Top of Available data

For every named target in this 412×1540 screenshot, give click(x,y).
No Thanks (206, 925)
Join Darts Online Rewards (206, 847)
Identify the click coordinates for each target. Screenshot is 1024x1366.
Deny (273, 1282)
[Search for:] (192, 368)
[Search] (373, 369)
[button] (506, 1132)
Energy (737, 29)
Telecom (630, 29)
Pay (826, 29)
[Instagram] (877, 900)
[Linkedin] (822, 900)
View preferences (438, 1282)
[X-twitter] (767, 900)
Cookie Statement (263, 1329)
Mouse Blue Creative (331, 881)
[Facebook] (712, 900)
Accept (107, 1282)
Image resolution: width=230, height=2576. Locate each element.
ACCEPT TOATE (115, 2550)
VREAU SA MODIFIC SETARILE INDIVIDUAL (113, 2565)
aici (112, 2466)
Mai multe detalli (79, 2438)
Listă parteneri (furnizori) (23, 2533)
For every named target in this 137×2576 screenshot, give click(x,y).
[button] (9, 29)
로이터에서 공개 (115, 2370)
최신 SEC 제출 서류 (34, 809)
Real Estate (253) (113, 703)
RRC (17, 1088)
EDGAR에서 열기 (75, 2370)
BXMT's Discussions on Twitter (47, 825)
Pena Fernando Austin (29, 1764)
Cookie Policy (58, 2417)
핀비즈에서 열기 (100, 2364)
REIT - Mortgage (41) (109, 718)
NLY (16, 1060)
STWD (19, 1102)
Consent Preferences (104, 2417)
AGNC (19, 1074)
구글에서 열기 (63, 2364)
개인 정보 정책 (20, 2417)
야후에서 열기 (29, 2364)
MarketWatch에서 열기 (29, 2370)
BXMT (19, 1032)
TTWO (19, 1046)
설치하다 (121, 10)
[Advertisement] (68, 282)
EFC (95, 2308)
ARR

Bottom of Available data

Return the records above verbatim, in their entirety.

For every named target in this 412×1540 screenshot, give click(x,y).
No Thanks (206, 925)
Join Darts Online Rewards (206, 847)
Identify the click coordinates for each target. Screenshot is 1024x1366.
Deny (273, 1282)
[Search for:] (192, 368)
[Search] (373, 369)
[button] (506, 1132)
Energy (737, 29)
Telecom (630, 29)
Pay (826, 29)
[Instagram] (877, 900)
[Linkedin] (822, 900)
View preferences (438, 1282)
[X-twitter] (767, 900)
Cookie Statement (263, 1329)
Mouse Blue Creative (331, 881)
[Facebook] (712, 900)
Accept (107, 1282)
Image resolution: width=230, height=2576. Locate each element.
ACCEPT TOATE (115, 2550)
VREAU SA MODIFIC SETARILE INDIVIDUAL (113, 2565)
aici (112, 2466)
Mai multe detalli (79, 2438)
Listă parteneri (furnizori) (23, 2533)
For every named target in this 137×2576 screenshot, give click(x,y).
[button] (9, 29)
로이터에서 공개 (115, 2370)
최신 SEC 제출 서류 (34, 809)
Real Estate (253) (113, 703)
RRC (17, 1088)
EDGAR에서 열기 (75, 2370)
BXMT's Discussions on Twitter (47, 825)
Pena Fernando Austin (29, 1764)
Cookie Policy (58, 2417)
핀비즈에서 열기 (100, 2364)
REIT - Mortgage (41) (109, 718)
NLY (16, 1060)
STWD (19, 1102)
Consent Preferences (104, 2417)
AGNC (19, 1074)
구글에서 열기 (63, 2364)
개인 정보 정책 (20, 2417)
야후에서 열기 (29, 2364)
MarketWatch에서 열기 (29, 2370)
BXMT (19, 1032)
TTWO (19, 1046)
설치하다 (121, 10)
[Advertisement] (68, 282)
EFC (95, 2308)
ARR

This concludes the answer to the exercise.